DIRECTIONS: Scan each line of the records for the word "computer" and extract the ones that have it.

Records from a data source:
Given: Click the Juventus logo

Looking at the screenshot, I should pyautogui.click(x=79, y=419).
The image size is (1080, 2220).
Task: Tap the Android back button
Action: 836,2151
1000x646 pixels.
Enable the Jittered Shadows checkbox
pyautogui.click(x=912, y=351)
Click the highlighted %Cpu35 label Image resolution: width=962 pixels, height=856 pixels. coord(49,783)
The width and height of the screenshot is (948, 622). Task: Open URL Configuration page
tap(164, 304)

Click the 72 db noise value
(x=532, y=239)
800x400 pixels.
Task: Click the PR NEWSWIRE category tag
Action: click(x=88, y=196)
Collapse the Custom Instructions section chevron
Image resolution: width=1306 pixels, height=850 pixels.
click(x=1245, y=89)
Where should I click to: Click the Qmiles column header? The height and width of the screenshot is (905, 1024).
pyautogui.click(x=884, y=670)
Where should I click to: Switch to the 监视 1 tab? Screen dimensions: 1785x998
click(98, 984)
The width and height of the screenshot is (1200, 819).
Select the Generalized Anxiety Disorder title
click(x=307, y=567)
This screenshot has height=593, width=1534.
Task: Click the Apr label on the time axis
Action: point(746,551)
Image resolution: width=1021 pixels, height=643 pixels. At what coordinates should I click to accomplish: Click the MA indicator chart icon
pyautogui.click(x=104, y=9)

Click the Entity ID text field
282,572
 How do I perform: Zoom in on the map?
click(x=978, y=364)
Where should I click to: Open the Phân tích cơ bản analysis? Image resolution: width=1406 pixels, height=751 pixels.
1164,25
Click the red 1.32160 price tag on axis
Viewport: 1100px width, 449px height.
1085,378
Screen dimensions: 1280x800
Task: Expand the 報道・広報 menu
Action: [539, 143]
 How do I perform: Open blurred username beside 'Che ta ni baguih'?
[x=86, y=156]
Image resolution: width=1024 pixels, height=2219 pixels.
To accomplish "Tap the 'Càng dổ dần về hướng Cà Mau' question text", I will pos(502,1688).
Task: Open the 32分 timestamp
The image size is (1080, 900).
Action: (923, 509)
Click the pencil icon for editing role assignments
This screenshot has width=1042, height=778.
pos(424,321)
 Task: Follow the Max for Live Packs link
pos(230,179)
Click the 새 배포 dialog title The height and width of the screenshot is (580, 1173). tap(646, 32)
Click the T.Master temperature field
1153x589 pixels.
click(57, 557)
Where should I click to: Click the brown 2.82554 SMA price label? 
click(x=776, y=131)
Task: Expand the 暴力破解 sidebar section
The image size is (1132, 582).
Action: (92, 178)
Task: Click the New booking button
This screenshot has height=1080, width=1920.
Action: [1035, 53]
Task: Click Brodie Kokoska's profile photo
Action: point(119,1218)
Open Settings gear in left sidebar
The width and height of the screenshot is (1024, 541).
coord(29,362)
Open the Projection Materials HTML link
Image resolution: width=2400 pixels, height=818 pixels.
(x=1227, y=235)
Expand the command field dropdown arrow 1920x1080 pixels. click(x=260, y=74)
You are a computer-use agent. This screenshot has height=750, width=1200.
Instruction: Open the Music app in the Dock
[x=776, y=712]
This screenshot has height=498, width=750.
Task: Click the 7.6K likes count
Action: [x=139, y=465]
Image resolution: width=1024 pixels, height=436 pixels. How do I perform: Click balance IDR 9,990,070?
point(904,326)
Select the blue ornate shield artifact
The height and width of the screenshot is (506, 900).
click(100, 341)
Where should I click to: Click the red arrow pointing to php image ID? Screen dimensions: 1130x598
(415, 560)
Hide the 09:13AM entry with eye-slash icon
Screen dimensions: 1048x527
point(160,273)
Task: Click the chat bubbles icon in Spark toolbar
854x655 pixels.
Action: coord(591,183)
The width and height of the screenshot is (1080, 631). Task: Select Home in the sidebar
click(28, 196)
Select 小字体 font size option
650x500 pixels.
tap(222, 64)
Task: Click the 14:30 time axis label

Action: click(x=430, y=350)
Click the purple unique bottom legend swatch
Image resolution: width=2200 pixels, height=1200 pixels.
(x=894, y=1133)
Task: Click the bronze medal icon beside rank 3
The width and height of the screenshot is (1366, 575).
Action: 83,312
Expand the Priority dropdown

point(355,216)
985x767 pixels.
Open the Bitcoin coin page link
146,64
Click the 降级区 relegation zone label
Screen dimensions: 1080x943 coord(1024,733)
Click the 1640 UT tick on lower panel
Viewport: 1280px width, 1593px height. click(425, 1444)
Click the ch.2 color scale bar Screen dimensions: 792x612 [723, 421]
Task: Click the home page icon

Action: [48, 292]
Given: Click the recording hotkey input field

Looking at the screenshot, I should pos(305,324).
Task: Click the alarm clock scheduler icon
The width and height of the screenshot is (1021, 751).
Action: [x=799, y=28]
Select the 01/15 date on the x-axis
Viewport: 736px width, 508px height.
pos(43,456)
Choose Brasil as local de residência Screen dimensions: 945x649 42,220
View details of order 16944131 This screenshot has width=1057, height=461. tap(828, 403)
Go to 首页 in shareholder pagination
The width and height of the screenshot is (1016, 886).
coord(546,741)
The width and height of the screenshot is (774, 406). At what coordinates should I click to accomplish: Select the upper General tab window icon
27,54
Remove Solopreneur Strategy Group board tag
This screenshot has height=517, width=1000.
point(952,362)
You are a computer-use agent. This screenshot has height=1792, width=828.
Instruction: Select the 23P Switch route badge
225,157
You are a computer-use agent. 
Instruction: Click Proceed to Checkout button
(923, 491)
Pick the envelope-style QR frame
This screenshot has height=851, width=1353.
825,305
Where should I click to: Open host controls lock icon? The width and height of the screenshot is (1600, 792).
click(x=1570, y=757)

EXERCISE OUTPUT:
You are a computer-use agent. This screenshot has height=750, width=1200.
You are a computer-use agent. This screenshot has height=1792, width=828.
You are a computer-use agent. 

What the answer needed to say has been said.